The Gilt purchase represents the first acquisition HBC has made in the purely digital space. It has up until now been focused on brick-and-mortar purchases in order to leverage the real estate.

“We see tremendous potential to enhance our mobile and personalization strategies by leveraging Gilt’s advanced capabilities,” said Storch. He added that Gilt will help accelerate the growth of HBC’s digital business across all of its banners, which include the Hudson’s Bay, Saks Fifth Avenue, Lord & Taylor and Kaufhof department stores.

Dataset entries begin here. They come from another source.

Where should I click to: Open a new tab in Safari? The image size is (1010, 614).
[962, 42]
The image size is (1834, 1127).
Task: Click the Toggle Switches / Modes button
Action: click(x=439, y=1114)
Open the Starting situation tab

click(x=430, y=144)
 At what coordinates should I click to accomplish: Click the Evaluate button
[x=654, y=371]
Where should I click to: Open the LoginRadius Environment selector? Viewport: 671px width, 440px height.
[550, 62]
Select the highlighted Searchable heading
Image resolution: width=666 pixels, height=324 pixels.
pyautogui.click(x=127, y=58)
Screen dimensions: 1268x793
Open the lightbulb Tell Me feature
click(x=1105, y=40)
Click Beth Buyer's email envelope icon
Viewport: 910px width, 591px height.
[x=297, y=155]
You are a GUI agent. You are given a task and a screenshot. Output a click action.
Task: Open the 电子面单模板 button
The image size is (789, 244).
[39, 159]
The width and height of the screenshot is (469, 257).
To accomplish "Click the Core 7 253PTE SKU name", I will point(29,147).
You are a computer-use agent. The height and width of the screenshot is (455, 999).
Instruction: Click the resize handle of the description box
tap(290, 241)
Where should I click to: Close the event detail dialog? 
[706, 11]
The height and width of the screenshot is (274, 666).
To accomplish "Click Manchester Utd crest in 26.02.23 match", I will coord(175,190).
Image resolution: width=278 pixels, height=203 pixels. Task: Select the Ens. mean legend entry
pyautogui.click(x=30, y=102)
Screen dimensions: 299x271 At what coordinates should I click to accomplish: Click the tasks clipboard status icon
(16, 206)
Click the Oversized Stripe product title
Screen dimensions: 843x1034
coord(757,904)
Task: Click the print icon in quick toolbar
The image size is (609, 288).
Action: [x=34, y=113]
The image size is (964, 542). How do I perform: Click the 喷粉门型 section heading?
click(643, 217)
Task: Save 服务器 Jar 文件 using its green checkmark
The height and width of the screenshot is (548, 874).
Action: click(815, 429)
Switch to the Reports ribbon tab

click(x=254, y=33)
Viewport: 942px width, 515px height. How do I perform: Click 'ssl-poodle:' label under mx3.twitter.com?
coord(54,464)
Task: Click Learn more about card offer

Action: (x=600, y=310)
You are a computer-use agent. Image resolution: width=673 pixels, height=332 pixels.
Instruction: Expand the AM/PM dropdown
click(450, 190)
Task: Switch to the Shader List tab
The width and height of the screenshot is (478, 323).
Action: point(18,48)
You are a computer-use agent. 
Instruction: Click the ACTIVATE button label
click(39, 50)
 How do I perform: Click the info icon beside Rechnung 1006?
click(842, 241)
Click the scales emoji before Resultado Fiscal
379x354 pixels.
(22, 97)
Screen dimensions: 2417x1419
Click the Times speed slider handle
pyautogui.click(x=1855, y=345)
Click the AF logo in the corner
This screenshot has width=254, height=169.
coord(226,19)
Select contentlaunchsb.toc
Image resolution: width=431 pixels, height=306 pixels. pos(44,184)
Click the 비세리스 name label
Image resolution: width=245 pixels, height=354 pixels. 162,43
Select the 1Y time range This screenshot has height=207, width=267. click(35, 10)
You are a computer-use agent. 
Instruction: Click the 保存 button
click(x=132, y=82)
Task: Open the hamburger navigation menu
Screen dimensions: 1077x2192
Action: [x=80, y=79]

Said Michelle Peluso, ceo of Gilt, “HBC understands our proposition and is committed to positioning our business for further success. Our members will find having a brick-and-mortar presence valuable and a positive addition to the Gilt experience.”

HBC expects to fund the $250 million purchase price plus transaction costs using cash on hand.

Scotiabank is acting as exclusive financial adviser to HBC. Willkie Farr & Gallagher LLP acted as M&A legal counsel, and Stikeman Elliott LLP served as company legal counsel. Lazard is acting as exclusive financial adviser to Gilt and Wilmer Cutler Pickering Hale and Dorr is acting as its counsel.